Decolonizing Your Craft

It can be hard to break free of colonial thinking and indoctrination. Our society is inundated with colonial ideas and ways of life. This has affected the spiritual community and has made practicing magic difficult at times. If you are seeking to reclaim your power and ancestral rights, here are a few ways for you to decolonize your craft.

Don’t try to fit into a mold or aesthetic.

Being a witch or calling yourself one has become empowering for some and trendy for others. Because of this newfound popularity, a witch aesthetic has emerged, and many people use it as a prop or fashion statement. While I don’t believe there is anything wrong or harmful with this, I do understand the frustration and confusion that it can bring. If you are on an earnest journey of discovering your power and connecting to the divine, seeing this witch aesthetic can influence your path. When you see people calling themselves a witch and dressing in a particular fashion sense, it can come across as, “this is how it is to be a witch.” There isn’t a right or wrong way to be a witch, and your craft is yours to do with as you see fit. You don’t have to dress or practice a certain way to be a witch, and the way you practice is valid. The craft isn’t confined to any one person, and people all over human history have understood this. Be yourself and find your craft.

Know where your ingredients come from and who profits

Because of the increase in witchcraft and spirituality, there are many metaphysical shops where anyone can buy ingredients. While this is a great way to increase access to ingredients and tools, it also means that we have to be aware of who the owners are and where they source their products. Make sure that you aren’t buying products that use child or slave labor, have been overharvested, or disrupt the ecosystem. If you are buying an item that is associated with a culture or group of people, make sure that you can use it and see who is profiting from the sale. If the person selling the item is not from that culture, then find someone who is. Support BIPOC artists and shop owners and buy ethically sourced products.

Know where your practices and beliefs come from

There is a lot of information on witchcraft now and many religions and movements have come about in recent years due to this. This shared information can be beneficial because it can help deepen our understanding or give us spiritual guidance. The danger that many of us run into is using some of the practices that we read about without knowing where they originate. Unfortunately, cultural appropriation is rampant in the spiritual community. Many people claim to be teachers and masters of practices that are closed and they do so without being invited or initiated by the people they belong to. Research where your beliefs come from and make sure that you aren’t appropriating them. If you find that you have beliefs that are from closed practices, leave them alone and search for beliefs from open practices and your heritage.
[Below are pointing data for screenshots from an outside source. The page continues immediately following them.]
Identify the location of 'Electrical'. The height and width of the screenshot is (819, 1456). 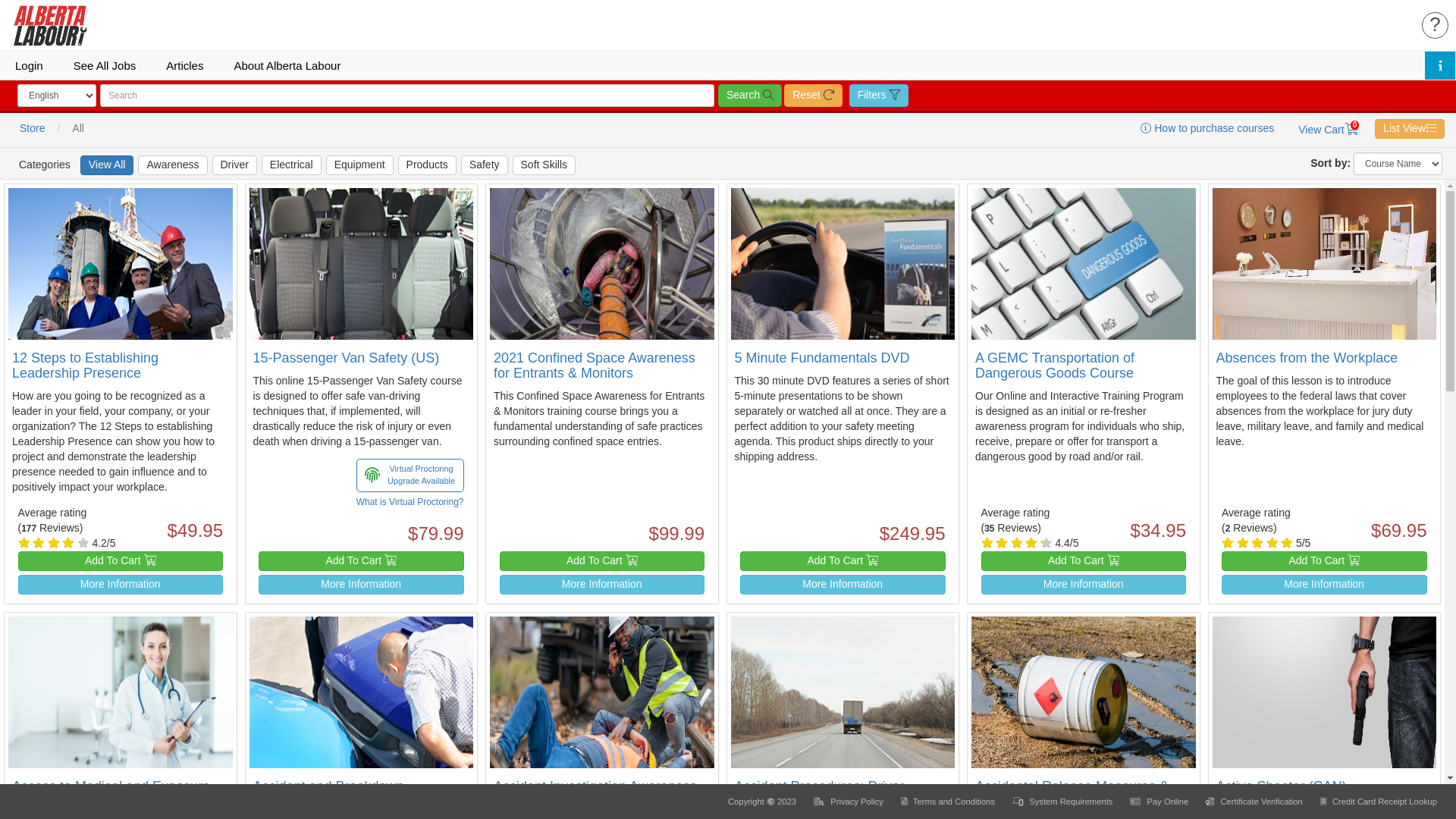
(291, 165).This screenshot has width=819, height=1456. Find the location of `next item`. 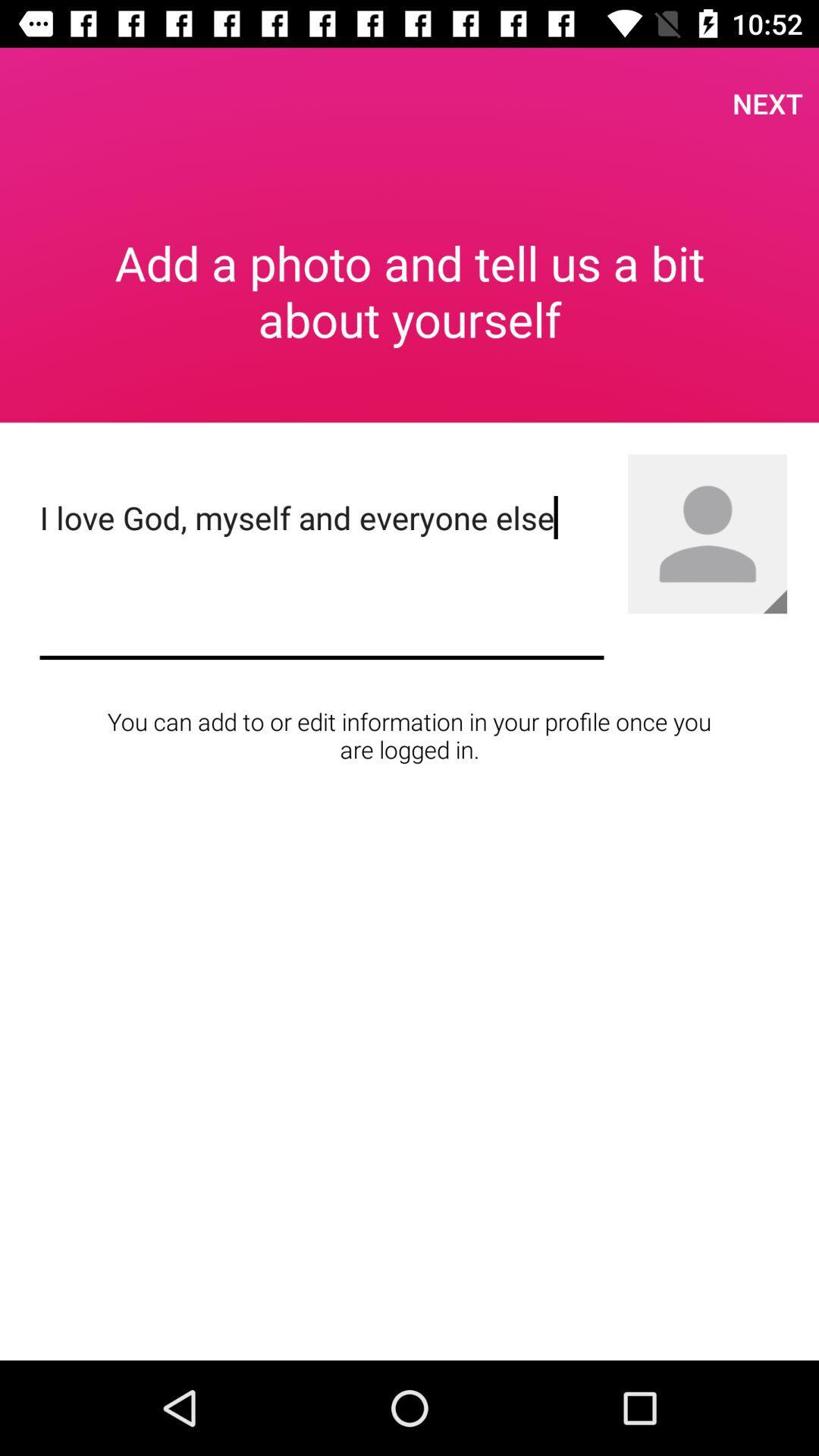

next item is located at coordinates (767, 102).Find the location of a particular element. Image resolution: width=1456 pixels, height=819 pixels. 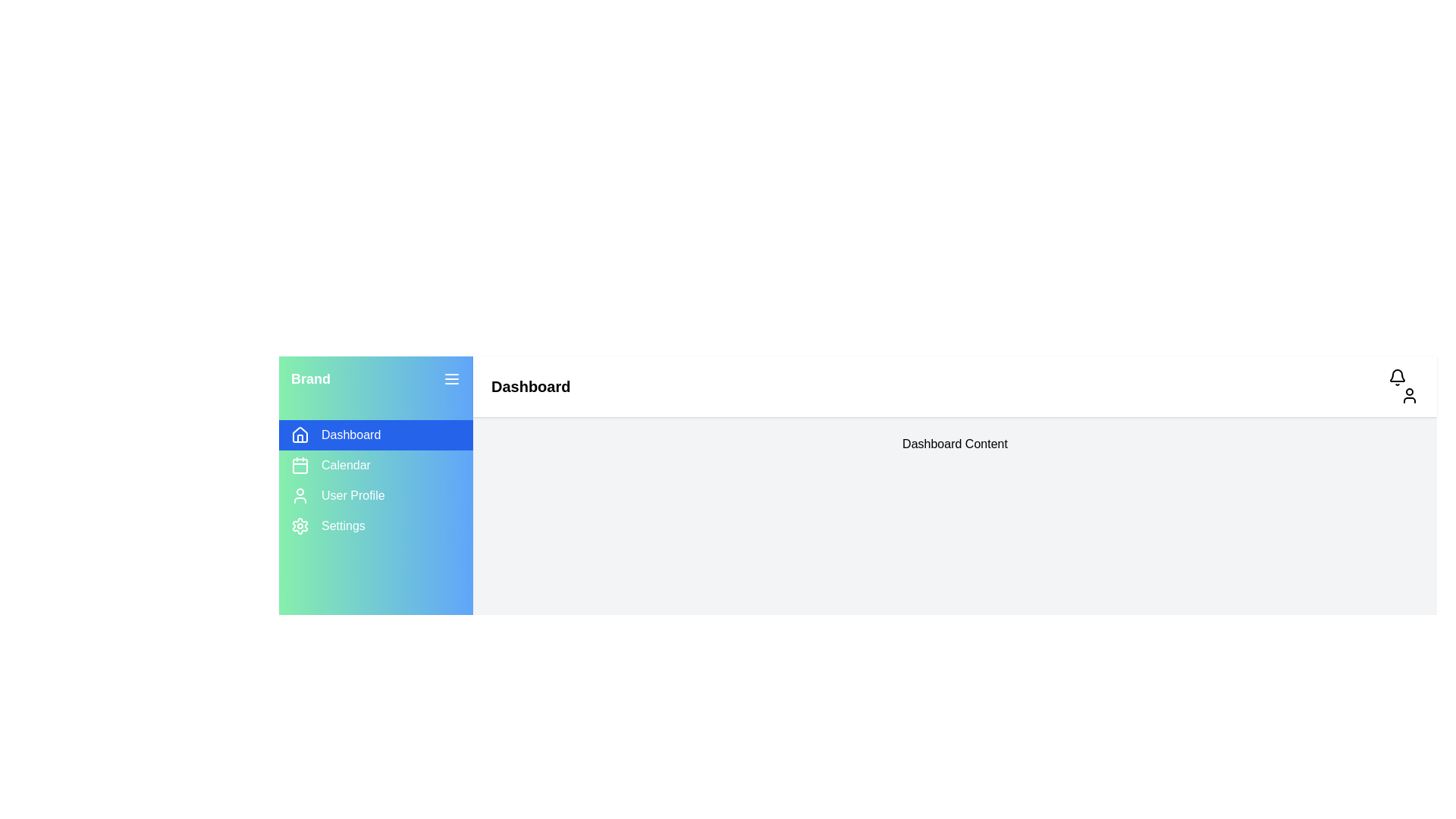

the User Profile button located in the vertical navigation menu on the left sidebar, positioned between the Calendar option above and the Settings option below, to trigger visual feedback is located at coordinates (375, 496).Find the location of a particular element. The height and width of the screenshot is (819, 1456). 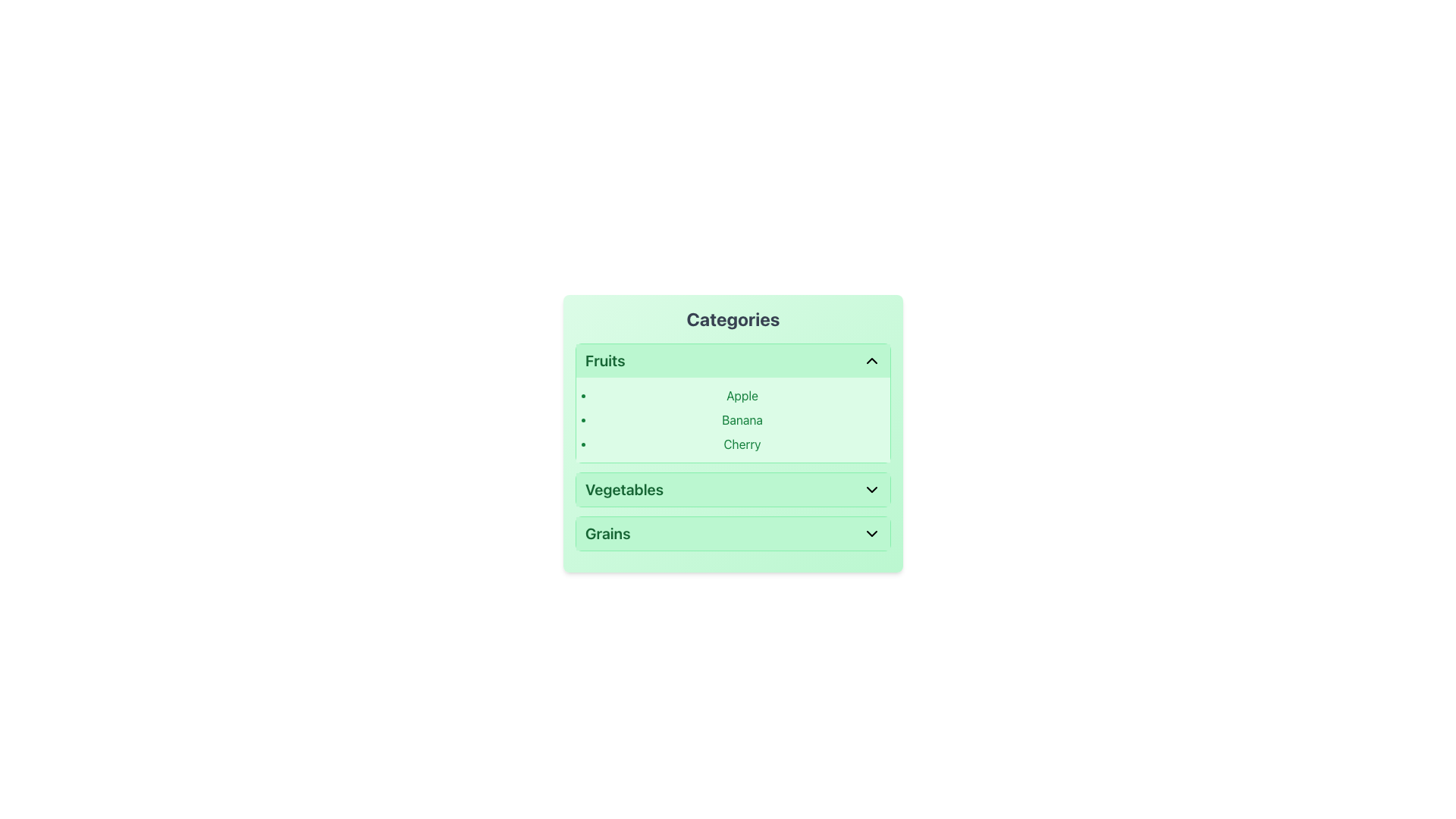

the text label displaying 'Banana' in green, which is the second item in a vertical list of fruits is located at coordinates (742, 420).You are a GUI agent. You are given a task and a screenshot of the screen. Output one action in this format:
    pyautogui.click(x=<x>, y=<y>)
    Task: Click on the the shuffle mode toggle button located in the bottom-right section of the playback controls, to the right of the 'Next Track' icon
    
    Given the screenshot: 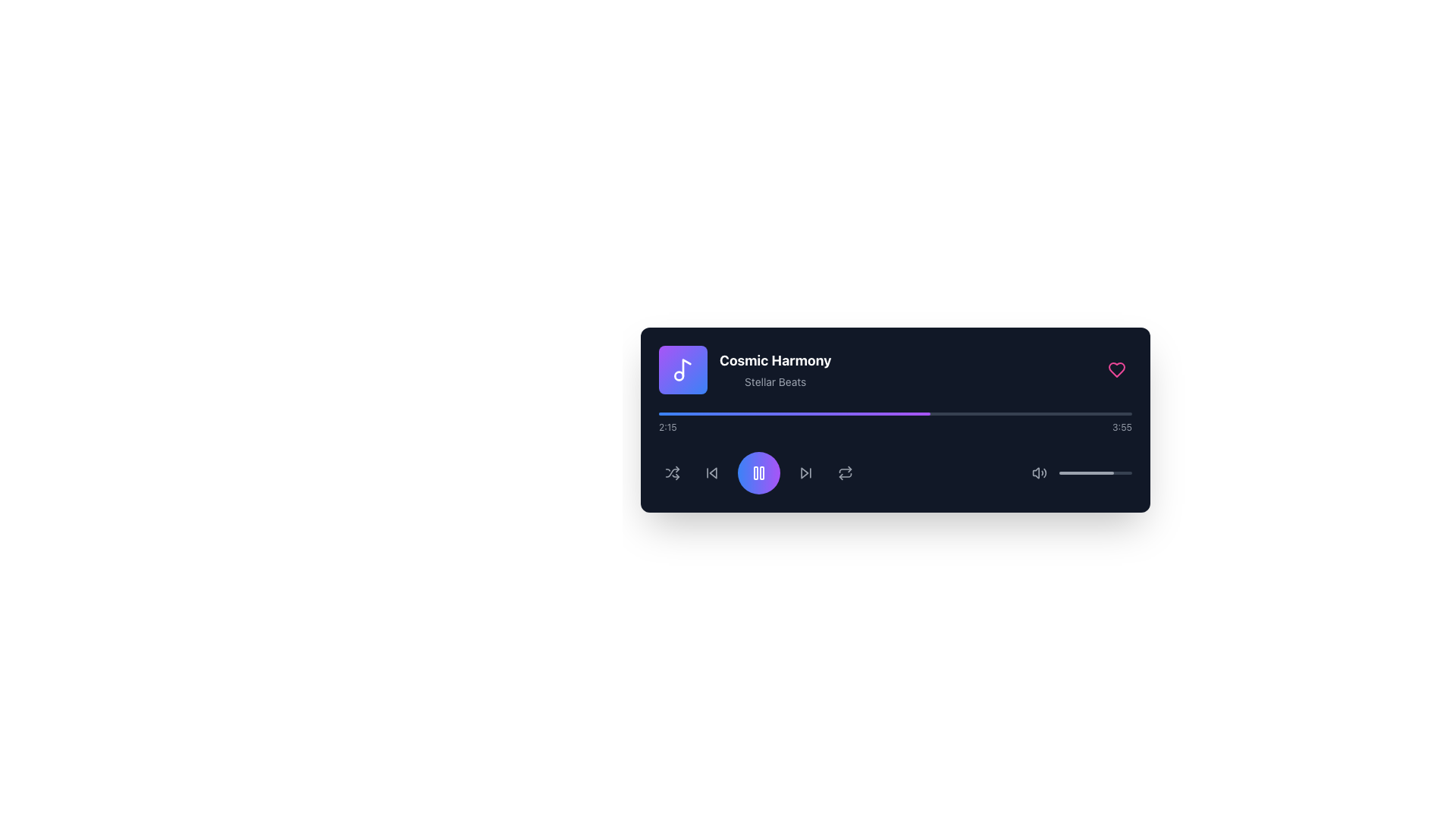 What is the action you would take?
    pyautogui.click(x=672, y=472)
    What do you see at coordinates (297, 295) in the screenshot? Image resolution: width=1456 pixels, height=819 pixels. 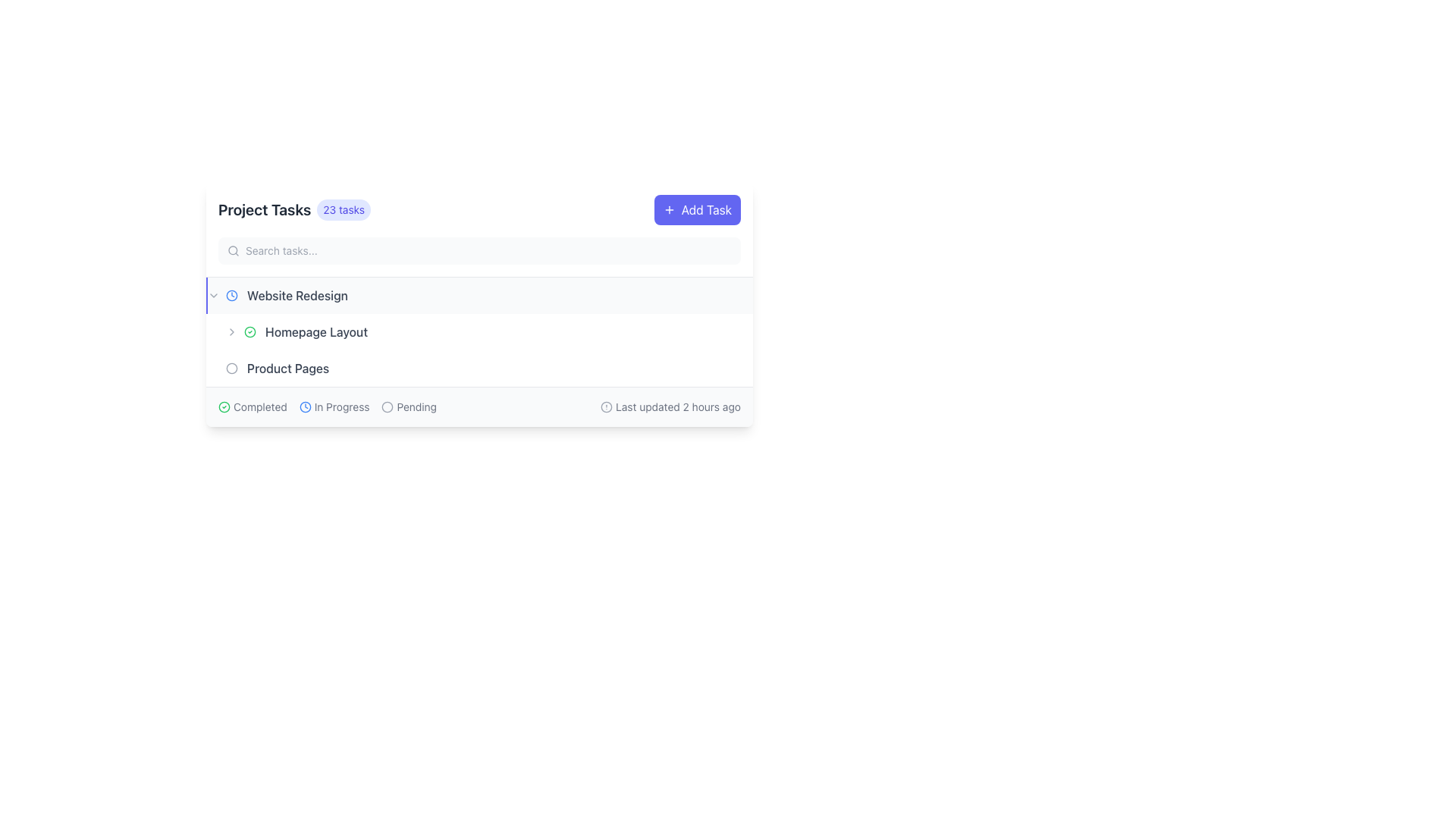 I see `text label that represents the title of a task in the task management list, positioned under 'Project Tasks' and to the right of a circular icon` at bounding box center [297, 295].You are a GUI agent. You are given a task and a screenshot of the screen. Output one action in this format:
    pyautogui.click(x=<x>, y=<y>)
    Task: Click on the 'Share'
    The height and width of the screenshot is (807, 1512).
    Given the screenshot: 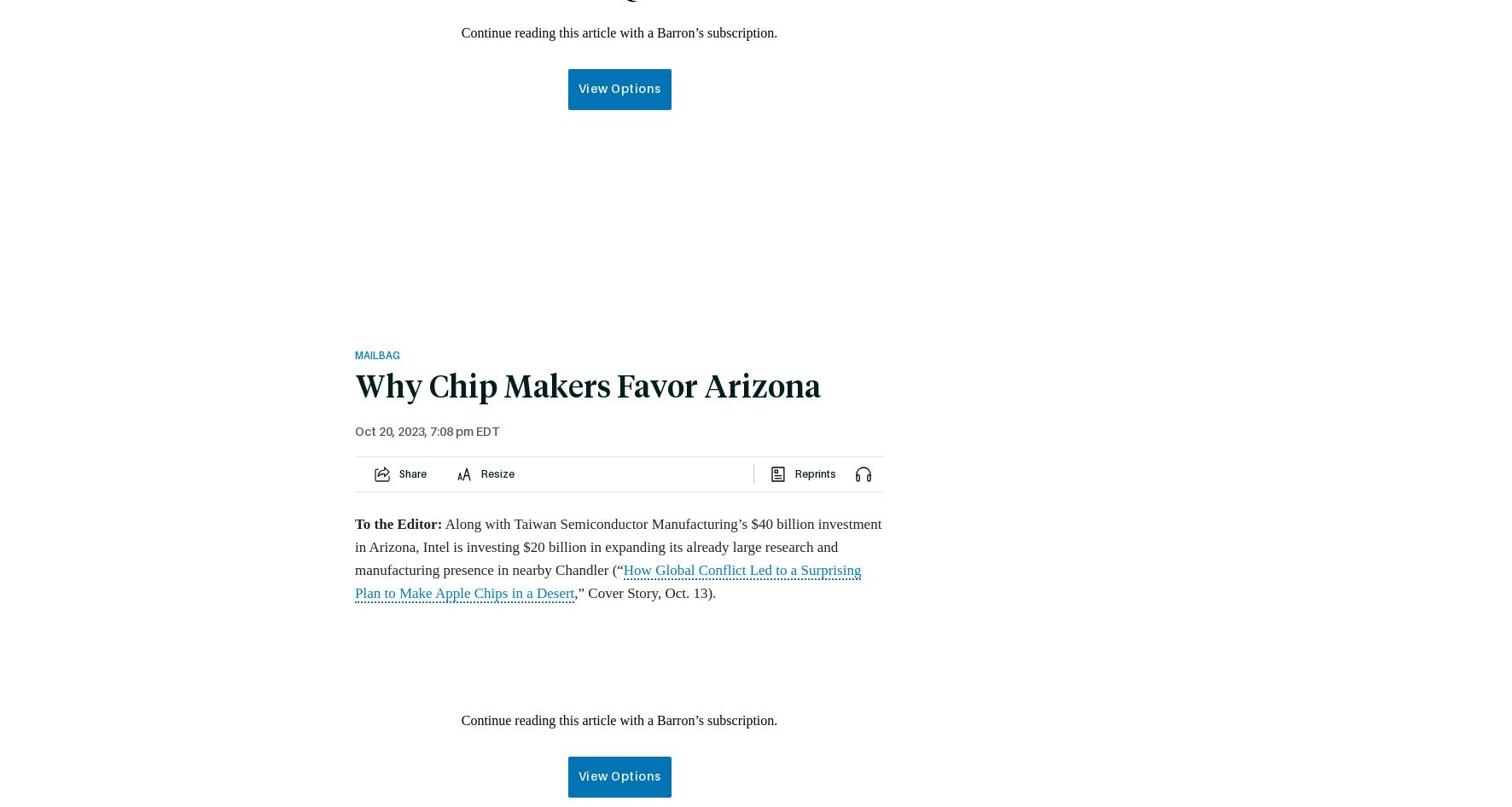 What is the action you would take?
    pyautogui.click(x=411, y=473)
Base your practice on your lineage and ancestral practices

The most potent way to fight colonization is to revive your ancestral practices. Seek the wisdom and ancient knowledge that guided your ancestors and connect to their spirits. Feel the history of your people and appreciate where you came from by honoring your heritage. The knowledge that you will gain and the spiritual guidance are immeasurable when you seek wisdom from your ancestors. You are drawing on generations of knowledge that are built on what they learned and passed down through their lineage. Your best resources are from within.

Support and uplift other BIPOC practitioners

Many BIPOC practitioners are sharing their practices and knowledge to educate, encourage, and keep alive their culture and practices. It is important to remember that many times throughout history, marginalized groups have been the magic practitioners, healers, etc. in the community. If you are practicing the craft, remember that at the heart of it is a deep history of being othered and an outcast. And our society and the spiritual community continues to marginalize BIPOC, so it is important to uplift and support our voices. Listen to what we have to saw and share our words and support our work.

The path to decolonization is not an easy one, but it is worthwhile. Your craft is another expression of yourself and there is no better way to express yourself than to embrace where you came from. Practice with integrity and let truth be your guide.